## Enunciado 1:
Reproduza, sem alterar nada, a parte do texto sobre os Cubículos dos Sacramentos que vai de "A estrutura das" até "Batismo e Eucaristia.".

──────── Trecho selecionado

Chega-se por uma estreita passagem à galeria A, chamada dos Cubículos dos Sacramentos. Vêem-se algumas inscrições nas paredes. Leiamos uma delas:
"Ao querido Ciríaco filho dulcíssimo. Possas viver no Espírito Santo"
A estrutura das galerias e a disposição das sepulturas dão a impressão de um vasto dormitório, chamado pelos Cristãos de cemitério, que significa justamente lugar do sono, como veremos mais adiante, falando do cubículo do diácono Severo.

OS CUBÍCULOS DOS SACRAMENTOS
Encontramos na galeria A, à esquerda, cinco pequenas salas ou sepulturas familiares, chamadas de "os Cubículos dos Sacramentos", famosos e importantes pelos afrescos neles contidos, datáveis dos inícios do séc. 3º e que representam simbolicamente os sacramentos da iniciação cristã: Batismo e Eucaristia.

Com essas representações, os cristãos dos primeiros séculos queriam antes de tudo recordar o próprio catecumenato (preparação ao Batismo), e depois, deixar uma mensagem aos contemporâneos: eles tornaram-se cristãos pelo Batismo e perseveraram na vida cristã com a Comunhão frequente. Queriam também dizer aos familiares e a quantos visitassem suas sepulturas que, se tivessem feito uso dos mesmos meios, um dia haveriam de reunir-se novamente aos seus queridos.
  • O Batismo
Como ensinavam os Padres da Igreja em suas catequeses, esses meios de salvação foram já prefigurados no Antigo Testamento. Isso aparece claro no milagre de Moisés que faz brotar água da rocha para tirar a sede do seu povo no deserto (Ex 17,1-7). O Batismo de Jesus (Mt 3,13-17) também é uma prefiguração do batismo do cristão. Por isso, a cena de Jesus que se faz batizar por João no Jordão. Na parede de fundo do cubículo A2 está pintada a mais antiga cena do Batismo de um catecúmeno. O sacerdote com túnica e pálio coloca a mão direita sobre a cabeça do batizando, que tem os pés na água. Outras representações do Batismo são oferecidas pelo pescador, pela Samaritana ao poço e pelo paralítico da Piscina de Betesda.
  • A Eucaristia
Os primeiros cristãos preferiram representar em seus cubículos o milagre da multiplicação dos pães e dos peixes (Jo 6,1-15) como símbolo da Eucaristia. Jesus, de fato, partindo desse milagre, promete um pão particular e diverso: o seu corpo (Jo 6,22-59). A cena da multiplicação dos pães repete-se sempre do mesmo modo: sete pessoas sentam-se ao redor de uma mesa. O número sete é simbólico e indica que todos são chamados por Deus à salvação. Sobre a mesa estão colocados dois ou três pratos com pães e peixes e, aos lados da mesa, estão os cestos de pão.

────────────────

## Enunciado 2:
Redimensione as coordenadas de clique da listagem no intervalo que vai da linha que contém "The width and height of the screenshot is (1280, 800)." até a linha que contém "[x=808, y=362]", incluindo as duas. Reescreva todas essas linhas, sem deixar nenhuma de fora, multiplicando cada coordenada por 2,25 e arredondando para o inteiro mais próximo, com as metades para cima.

──────── Dados disponíveis

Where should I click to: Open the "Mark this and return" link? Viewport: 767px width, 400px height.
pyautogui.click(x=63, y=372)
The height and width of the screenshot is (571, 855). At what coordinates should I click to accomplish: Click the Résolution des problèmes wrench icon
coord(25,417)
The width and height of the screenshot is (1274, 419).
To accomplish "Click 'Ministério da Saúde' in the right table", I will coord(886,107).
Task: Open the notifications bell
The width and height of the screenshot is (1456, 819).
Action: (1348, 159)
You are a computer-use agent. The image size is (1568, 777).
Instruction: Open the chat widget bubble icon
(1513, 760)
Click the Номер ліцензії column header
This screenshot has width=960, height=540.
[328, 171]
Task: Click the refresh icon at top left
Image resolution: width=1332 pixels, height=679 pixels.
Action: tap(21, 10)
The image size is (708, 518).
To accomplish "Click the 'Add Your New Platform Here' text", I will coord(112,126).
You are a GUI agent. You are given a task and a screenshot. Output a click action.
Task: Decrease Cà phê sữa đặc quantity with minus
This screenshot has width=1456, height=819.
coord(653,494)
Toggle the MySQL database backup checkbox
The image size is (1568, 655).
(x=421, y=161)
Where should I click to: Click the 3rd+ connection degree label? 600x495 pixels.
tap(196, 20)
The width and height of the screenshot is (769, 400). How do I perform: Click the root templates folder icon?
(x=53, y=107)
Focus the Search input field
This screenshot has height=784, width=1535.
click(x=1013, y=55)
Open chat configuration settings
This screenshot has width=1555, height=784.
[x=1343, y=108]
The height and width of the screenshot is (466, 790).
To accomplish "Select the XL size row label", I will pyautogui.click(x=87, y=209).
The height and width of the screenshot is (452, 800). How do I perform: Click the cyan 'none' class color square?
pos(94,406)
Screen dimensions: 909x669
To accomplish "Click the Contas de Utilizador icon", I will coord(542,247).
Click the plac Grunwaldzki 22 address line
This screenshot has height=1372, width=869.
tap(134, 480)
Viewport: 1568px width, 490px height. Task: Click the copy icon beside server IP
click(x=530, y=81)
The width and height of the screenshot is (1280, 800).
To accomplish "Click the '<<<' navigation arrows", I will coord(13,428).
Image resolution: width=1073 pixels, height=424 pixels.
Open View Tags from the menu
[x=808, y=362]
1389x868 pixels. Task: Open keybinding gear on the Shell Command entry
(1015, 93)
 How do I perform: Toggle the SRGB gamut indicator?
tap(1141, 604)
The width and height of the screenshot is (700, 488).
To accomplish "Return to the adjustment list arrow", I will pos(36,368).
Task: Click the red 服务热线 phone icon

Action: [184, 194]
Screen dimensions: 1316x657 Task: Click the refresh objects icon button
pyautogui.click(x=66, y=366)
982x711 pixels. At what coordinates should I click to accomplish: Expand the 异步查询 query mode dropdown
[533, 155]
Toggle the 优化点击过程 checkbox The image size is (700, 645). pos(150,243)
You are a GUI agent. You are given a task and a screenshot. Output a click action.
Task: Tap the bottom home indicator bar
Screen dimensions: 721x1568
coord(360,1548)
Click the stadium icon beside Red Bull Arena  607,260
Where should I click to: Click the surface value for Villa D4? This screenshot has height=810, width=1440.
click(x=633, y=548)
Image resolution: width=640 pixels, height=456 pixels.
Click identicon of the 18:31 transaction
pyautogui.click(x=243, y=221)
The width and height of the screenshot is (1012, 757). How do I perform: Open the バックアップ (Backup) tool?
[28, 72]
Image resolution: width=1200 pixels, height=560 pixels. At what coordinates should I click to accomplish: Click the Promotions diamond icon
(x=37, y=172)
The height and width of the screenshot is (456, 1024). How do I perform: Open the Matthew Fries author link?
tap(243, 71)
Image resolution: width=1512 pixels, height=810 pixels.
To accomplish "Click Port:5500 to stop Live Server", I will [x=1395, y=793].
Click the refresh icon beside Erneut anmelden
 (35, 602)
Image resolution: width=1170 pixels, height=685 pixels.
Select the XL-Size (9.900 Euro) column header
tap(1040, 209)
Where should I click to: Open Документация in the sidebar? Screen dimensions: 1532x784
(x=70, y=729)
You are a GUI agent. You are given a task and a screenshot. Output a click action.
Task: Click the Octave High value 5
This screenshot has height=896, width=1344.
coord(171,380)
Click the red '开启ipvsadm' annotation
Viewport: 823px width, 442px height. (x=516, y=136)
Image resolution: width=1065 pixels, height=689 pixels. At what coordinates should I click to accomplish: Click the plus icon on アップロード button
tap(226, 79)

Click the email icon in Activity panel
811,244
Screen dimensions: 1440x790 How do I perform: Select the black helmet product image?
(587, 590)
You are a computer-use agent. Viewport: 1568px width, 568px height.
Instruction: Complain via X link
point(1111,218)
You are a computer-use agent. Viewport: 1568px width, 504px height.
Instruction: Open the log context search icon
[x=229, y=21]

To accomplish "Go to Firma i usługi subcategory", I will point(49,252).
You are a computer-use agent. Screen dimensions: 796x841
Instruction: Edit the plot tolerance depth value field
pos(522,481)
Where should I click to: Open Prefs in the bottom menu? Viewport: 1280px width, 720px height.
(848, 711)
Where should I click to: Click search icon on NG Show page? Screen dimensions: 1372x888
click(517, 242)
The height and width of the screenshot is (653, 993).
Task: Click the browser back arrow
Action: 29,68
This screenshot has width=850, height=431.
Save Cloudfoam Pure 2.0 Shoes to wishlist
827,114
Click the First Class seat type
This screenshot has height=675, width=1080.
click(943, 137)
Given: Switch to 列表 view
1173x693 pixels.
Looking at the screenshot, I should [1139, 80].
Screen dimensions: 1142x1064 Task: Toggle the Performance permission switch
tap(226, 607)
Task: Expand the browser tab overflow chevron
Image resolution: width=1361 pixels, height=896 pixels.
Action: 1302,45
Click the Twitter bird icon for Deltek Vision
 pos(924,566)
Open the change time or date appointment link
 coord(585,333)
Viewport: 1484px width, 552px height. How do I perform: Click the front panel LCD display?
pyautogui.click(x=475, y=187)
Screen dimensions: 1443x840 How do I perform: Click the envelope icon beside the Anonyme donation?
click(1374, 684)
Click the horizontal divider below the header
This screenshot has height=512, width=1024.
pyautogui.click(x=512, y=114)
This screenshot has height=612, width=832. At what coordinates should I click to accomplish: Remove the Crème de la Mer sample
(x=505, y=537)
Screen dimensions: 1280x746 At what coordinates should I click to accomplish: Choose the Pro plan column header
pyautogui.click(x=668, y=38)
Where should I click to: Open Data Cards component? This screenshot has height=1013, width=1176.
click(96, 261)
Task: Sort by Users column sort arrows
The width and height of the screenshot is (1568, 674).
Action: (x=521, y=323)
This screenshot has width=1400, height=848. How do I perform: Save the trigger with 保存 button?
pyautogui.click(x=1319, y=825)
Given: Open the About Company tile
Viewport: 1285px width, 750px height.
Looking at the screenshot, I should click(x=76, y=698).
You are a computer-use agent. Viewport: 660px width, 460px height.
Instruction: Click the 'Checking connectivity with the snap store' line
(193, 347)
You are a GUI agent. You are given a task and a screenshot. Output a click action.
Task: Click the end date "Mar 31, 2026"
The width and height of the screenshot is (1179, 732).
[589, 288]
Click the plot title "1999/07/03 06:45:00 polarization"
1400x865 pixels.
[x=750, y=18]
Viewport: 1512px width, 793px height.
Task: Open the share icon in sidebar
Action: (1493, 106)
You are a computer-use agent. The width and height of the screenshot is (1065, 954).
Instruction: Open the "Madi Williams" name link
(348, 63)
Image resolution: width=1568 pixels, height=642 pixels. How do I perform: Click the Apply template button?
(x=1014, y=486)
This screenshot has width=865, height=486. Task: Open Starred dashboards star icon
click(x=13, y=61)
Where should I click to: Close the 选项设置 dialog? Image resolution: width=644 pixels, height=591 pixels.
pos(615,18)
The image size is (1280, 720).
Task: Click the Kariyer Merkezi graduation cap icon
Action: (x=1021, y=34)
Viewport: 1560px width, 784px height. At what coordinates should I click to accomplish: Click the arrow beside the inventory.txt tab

────────────────

## Resultado final 1:
A estrutura das galerias e a disposição das sepulturas dão a impressão de um vasto dormitório, chamado pelos Cristãos de cemitério, que significa justamente lugar do sono, como veremos mais adiante, falando do cubículo do diácono Severo.

OS CUBÍCULOS DOS SACRAMENTOS
Encontramos na galeria A, à esquerda, cinco pequenas salas ou sepulturas familiares, chamadas de "os Cubículos dos Sacramentos", famosos e importantes pelos afrescos neles contidos, datáveis dos inícios do séc. 3º e que representam simbolicamente os sacramentos da iniciação cristã: Batismo e Eucaristia.

## Resultado final 2:
The width and height of the screenshot is (1280, 800).
To accomplish "Click the '<<<' navigation arrows", I will coord(29,963).
Image resolution: width=1073 pixels, height=424 pixels.
Open View Tags from the menu
[x=1818, y=815]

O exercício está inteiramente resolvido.